Komín has the character of a smaller town with clearly visible remains of the original village development. The Komín development is concentrated in the surroundings of the Svratka river and on the adjacent northern slopes, the rest of the cadastre area consists mainly of arable land, forests and also the Medlánky Airport runway system. The original village of Komín with the church of St. Vavřinec, which is closely connected to the local panel housing estate in the north.

== Etymology ==
The name of the settlement was derived from the personal name Koma, which was a domestic form of the name Komoň or Komolec.

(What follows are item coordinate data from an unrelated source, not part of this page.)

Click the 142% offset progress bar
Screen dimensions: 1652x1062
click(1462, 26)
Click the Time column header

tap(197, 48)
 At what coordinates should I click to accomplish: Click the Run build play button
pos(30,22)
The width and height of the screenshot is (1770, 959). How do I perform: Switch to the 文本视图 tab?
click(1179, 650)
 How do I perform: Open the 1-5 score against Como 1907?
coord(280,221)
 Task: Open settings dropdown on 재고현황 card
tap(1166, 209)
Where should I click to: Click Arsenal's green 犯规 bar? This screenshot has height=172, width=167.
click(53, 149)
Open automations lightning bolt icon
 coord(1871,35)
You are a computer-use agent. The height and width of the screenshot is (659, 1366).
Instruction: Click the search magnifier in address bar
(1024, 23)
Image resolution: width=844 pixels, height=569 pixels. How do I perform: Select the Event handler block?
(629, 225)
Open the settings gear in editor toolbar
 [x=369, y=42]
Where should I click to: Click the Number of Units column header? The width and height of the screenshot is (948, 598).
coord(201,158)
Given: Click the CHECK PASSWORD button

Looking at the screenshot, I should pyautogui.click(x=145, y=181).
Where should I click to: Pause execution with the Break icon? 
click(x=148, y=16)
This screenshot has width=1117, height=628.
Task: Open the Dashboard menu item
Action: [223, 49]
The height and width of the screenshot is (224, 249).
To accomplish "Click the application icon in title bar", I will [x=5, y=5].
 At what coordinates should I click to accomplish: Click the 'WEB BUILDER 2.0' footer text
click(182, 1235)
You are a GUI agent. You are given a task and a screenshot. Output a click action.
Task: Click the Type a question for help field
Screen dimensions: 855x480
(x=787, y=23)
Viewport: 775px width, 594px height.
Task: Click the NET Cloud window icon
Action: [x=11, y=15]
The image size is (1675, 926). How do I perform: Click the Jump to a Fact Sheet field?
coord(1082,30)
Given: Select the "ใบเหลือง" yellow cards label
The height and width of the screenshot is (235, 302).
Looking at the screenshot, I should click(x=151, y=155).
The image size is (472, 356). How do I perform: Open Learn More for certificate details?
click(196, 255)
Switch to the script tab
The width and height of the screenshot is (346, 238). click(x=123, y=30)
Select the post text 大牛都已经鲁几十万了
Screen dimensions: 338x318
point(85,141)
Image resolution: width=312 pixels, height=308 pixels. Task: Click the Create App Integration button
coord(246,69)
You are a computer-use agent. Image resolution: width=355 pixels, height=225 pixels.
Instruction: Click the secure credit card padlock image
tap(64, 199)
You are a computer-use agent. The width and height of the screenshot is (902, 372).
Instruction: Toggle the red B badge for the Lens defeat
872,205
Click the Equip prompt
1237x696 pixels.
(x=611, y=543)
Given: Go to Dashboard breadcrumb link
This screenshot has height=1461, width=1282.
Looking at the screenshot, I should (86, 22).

The meaning of the place name was Koma's property. The name of East Moravian Komně was also derived from a similar domestic form (probably Komen) of the same names. The connection of the name of the village with the common word Komín (lit. 'chimney') is not possible, because in the 13th century, when the name Komín is first documented (1240 in the form of Komyn), chimneys were not yet known in Moravia.

== Territorial divisions ==
The cadastral territory of Komín is further divided into 9 basic settlement units.

| Basic settlement unit | Population |  |  |
| 2011 | 2021 | Change |
| Kristenova | 873 | 770 | -11.8% |
| Jundrovská | 745 | 1,238 | +66.2% |
| Bystrcká | 559 | 561 | +0.4% |
| Pastviny | 1,297 | 1,349 | +4.0% |
| U Svratky | 14 | 16 | +14.3% |
| Komínská Chochola | 1 | 2 | +100.0% |
| Komín-sever | 3,947 | 3,990 | +1.1% |
| Padělky | 6 | 9 | +50.0% |
| Netopýrky | 15 | 49 | +226.7% |

== Demographics ==
As of the 2021 census, the population is 7,984, up 7% from 7,457 in the 2011 census. The population peaked at 8,180 in 1980.